The number of cases does not depend on the frequency of use so there are 7 cases.
Btw. any time you address someone by name, title etc you are using vocative. I'd say vocative is a very frequently used case.
Seanus 15 | 19,706
17 Feb 2010 #395
6 are used more commonly, ask any Pole. All 7 can be used of course, the 7th is not obsolete but is used sparingly.
strzyga 2 | 993
17 Feb 2010 #396
Panie profesorze, panie doktorze, panie prezydencie, panie premierze, Boże, mamo, tato, synu, córko, siostro, bracie etc. - how many times a day do you hear/see one of these forms? I'd say it's disappearing only with some first names, but with common nouns it's still very much alive and kicking.
Lyzko
17 Feb 2010 #397
In speech, Strzyga, or mostly in written Polish?
strzyga 2 | 993
17 Feb 2010 #398
In speech, absolutely. When addressing somebody, you can say "Marek" instead of "Marku", but you cannot say "pan prezydent" or "pan doktor" instead of "panie prezydencie, panie doktorze".

- Task directions: Print the part of the forum thread about the Polish vocative case starting at "Seanus 15 |" and ending at "alive and kicking.", word for word. Rely only on the forum thread about the Polish vocative case.

- Data shown:
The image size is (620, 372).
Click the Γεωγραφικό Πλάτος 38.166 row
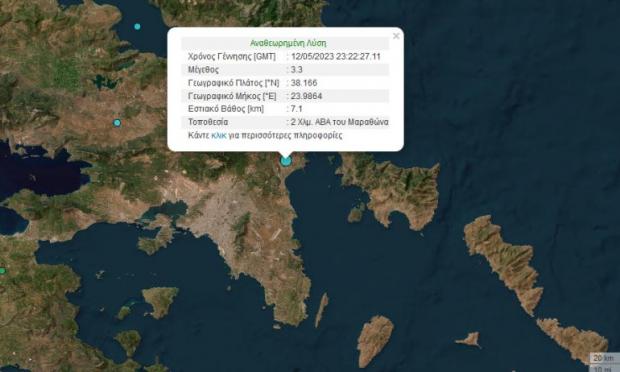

- Exercise answer:
Seanus 15 | 19,706
17 Feb 2010 #395
6 are used more commonly, ask any Pole. All 7 can be used of course, the 7th is not obsolete but is used sparingly.
strzyga 2 | 993
17 Feb 2010 #396
Panie profesorze, panie doktorze, panie prezydencie, panie premierze, Boże, mamo, tato, synu, córko, siostro, bracie etc. - how many times a day do you hear/see one of these forms? I'd say it's disappearing only with some first names, but with common nouns it's still very much alive and kicking.